In countries where, by the beginning of the twentieth century, the Julian calendar was applied, for example in Greece, the dates of all historical events that occurred after the fifteenth of October one thousand five hundred and eighty-two are nominally marked in the same numbers when they happened.

Consequences of calendar reforms

At the present time, the Gregorian calendar is quite accurate. According to many experts, it does not need any changes, but the question of its reform has been discussed for several decades. In this case, we are not talking about the introduction of a new calendar or any new methods of accounting for leap years. It is about regrouping the days of the year in such a way that the beginning of each year falls for one day, for example on Sunday.

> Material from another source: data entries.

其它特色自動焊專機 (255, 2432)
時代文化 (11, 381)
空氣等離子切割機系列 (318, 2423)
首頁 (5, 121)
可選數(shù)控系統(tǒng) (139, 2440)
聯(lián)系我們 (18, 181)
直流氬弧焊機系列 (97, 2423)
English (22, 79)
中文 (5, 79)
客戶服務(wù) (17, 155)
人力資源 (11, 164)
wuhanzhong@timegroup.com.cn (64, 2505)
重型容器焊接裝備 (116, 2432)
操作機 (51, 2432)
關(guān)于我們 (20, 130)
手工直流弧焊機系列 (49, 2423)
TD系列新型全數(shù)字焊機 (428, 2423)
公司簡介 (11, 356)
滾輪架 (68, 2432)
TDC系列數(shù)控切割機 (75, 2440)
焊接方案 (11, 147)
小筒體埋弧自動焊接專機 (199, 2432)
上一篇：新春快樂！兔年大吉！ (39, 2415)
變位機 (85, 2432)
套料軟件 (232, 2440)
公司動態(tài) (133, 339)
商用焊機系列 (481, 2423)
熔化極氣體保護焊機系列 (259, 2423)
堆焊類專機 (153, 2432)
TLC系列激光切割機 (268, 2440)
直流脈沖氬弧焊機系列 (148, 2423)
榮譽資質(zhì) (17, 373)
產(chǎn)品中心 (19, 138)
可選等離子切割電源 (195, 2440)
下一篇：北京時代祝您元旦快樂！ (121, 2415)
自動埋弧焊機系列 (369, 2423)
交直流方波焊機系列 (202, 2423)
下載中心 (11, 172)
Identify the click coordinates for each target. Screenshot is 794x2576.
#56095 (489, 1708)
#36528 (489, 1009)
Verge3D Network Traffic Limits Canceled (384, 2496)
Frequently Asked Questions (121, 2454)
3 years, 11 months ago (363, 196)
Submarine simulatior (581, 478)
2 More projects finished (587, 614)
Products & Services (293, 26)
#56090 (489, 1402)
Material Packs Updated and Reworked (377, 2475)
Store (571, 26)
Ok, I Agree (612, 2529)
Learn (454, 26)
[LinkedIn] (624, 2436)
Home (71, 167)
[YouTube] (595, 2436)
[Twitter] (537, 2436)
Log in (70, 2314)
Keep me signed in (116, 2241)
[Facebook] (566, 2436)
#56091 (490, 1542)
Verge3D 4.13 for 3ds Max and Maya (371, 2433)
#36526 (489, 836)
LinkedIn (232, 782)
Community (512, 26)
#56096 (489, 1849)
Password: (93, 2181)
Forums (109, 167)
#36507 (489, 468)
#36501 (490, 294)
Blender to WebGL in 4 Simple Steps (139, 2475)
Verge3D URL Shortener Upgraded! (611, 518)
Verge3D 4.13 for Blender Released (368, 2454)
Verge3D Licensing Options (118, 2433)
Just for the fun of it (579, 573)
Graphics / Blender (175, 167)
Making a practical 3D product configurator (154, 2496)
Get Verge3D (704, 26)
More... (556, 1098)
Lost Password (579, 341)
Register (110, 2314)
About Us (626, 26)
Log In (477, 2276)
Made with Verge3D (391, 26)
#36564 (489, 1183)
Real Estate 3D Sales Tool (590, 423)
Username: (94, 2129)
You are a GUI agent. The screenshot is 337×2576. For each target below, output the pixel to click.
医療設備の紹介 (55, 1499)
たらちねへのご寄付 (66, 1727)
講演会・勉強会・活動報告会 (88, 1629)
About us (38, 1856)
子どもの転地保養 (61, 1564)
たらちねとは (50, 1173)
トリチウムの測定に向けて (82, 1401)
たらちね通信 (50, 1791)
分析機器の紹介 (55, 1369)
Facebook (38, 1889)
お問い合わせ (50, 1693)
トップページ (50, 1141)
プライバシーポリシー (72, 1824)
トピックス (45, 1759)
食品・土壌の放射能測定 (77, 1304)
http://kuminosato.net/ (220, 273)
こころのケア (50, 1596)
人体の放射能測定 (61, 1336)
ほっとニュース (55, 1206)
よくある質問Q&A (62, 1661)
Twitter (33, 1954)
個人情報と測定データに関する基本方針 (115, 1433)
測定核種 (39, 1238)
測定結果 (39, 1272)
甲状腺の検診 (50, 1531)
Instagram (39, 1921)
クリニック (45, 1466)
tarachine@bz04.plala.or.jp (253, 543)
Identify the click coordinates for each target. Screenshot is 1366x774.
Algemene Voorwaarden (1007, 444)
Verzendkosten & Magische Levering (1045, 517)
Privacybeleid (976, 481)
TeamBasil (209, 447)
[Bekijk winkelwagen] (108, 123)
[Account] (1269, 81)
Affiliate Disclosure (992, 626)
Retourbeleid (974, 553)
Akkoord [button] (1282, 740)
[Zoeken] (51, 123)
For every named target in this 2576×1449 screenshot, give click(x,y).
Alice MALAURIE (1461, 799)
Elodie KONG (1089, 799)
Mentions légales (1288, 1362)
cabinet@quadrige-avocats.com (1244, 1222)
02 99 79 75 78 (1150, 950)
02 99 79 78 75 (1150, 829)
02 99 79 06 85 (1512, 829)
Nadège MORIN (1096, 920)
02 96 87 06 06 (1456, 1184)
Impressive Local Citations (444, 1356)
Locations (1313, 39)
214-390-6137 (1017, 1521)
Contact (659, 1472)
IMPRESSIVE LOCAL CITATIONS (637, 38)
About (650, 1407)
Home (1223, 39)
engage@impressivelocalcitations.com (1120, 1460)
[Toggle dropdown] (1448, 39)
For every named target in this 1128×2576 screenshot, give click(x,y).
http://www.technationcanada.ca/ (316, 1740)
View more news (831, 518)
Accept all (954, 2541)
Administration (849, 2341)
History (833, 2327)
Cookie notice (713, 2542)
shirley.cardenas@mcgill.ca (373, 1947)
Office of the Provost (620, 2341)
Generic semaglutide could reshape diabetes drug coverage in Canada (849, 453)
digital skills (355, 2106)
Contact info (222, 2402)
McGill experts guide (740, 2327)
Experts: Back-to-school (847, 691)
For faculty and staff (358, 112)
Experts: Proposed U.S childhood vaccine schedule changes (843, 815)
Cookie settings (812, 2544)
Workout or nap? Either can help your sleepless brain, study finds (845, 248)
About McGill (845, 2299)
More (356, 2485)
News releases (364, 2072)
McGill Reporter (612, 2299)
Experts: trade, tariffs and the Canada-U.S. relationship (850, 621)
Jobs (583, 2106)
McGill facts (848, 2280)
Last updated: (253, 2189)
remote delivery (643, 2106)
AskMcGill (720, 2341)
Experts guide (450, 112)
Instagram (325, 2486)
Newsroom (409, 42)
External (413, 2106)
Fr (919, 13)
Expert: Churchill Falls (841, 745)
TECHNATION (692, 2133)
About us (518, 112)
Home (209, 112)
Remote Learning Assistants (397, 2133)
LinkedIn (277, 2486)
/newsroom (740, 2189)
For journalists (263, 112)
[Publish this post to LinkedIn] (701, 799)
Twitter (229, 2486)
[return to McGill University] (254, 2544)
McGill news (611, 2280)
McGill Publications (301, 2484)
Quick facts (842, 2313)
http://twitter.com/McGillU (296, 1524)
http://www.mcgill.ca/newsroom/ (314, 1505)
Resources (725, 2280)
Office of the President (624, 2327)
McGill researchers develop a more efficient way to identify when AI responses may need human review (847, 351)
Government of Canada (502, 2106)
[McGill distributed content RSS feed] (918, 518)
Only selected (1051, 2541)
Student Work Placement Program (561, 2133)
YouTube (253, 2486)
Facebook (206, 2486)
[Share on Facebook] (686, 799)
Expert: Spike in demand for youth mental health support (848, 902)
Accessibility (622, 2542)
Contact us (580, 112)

Today, the calendar months are from 28 to 31 days, the length of the quarter varies from ninety to ninety-two days, with the first half shorter than the second for 3-4 days. This complicates the work of financial and planning bodies.

What are the new draft calendars

Over the past one hundred and sixty years, various projects have been proposed. In 1923, the Committee for Calendar Reform under the League of Nations was established. After the end of the Second World War, this issue was referred to the UN Economic and Social Committee.

Despite the fact that there are a lot of them, preference is given to two options - the 13-month calendar of the French philosopher Auguste Comte and the proposal of the astronomer from France G. Armelin.

In the first variant, the month always begins on Sunday, and ends on Saturday. In a year, one day does not have a name and is inserted at the end of the last thirteenth month. In a leap year such a day appears in the sixth month. According to experts, this calendar has many significant drawbacks, therefore, more attention is paid to the project of Gustave Armelin, according to which the year consists of twelve months and four quarters for ninety-one days.

In the first month of the quarter, thirty-one days, in the next two - thirty. The first day of each year and quarter starts on Sunday and ends on Saturday. In the normal year, one additional day is added after the thirtieth of December, and in the leap year after June 30. This project was approved by France, India, the Soviet Union, Yugoslavia and some other countries. For a long time, the General Assembly delayed the approval of the project, and recently this work in the UN stopped.

Will Russia return to the "old style"

It is rather difficult for foreigners to explain what the concept "Old New Year" means, why we celebrate Christmas later than Europeans. Today there are people wishing to implement the transition to the Julian calendar in Russia. And the initiative comes from well-deserved and respected people. In their opinion, 70% of Russian Orthodox Russians have the right to live according to the calendar that the Russian Orthodox Church uses.